(Records from a collection)
▶

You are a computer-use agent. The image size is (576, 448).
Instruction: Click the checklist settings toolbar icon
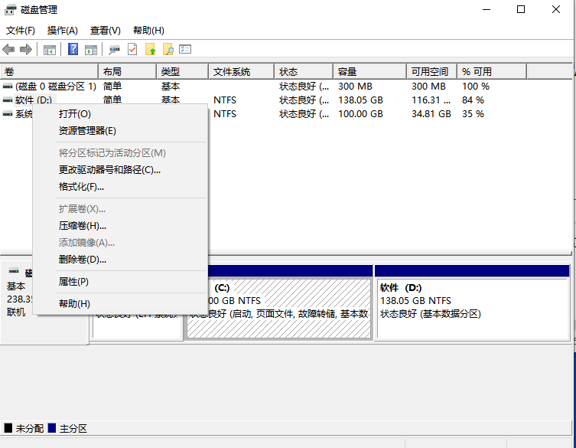pos(185,50)

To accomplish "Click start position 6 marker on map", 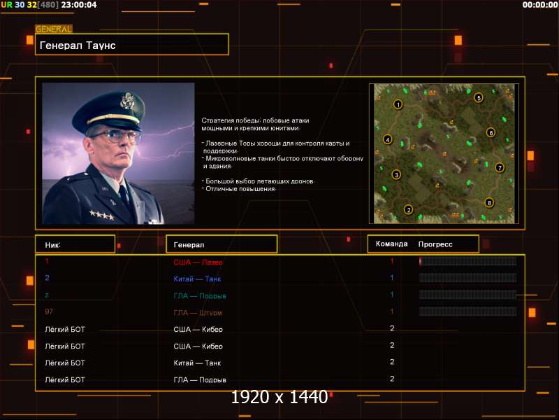I will [491, 132].
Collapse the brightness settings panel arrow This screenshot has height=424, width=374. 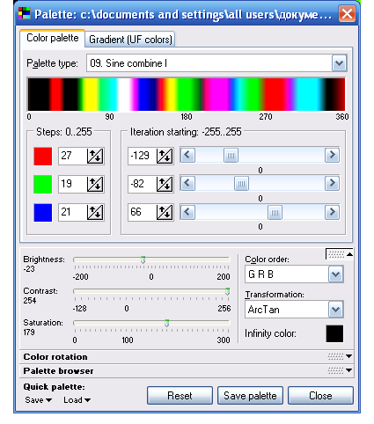point(349,254)
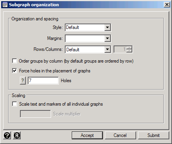Enable Order groups by column checkbox
Screen dimensions: 172x144
(14, 61)
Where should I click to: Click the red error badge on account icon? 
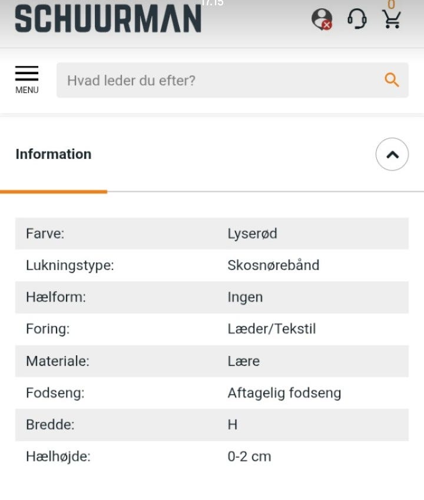tap(327, 25)
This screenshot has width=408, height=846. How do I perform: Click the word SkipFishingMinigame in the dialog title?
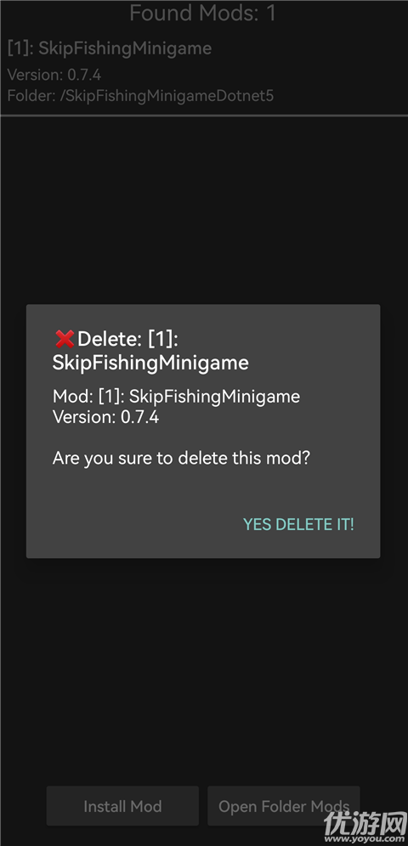click(150, 363)
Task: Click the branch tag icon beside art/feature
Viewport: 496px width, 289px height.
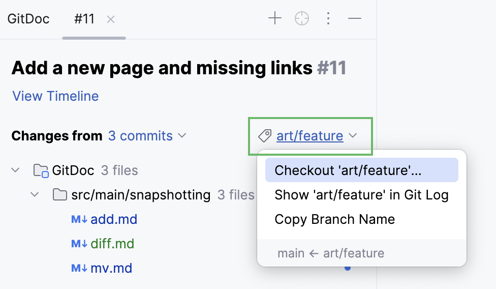Action: coord(265,136)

◀

WHAT IS REQUIRED - Retype the lines starting with the one that holds "Task: Click the" and ending with the last line of the data above, both included; skip the pictures.

TASK SOLUTION -
Task: Click the branch tag icon beside art/feature
Viewport: 496px width, 289px height.
Action: coord(265,136)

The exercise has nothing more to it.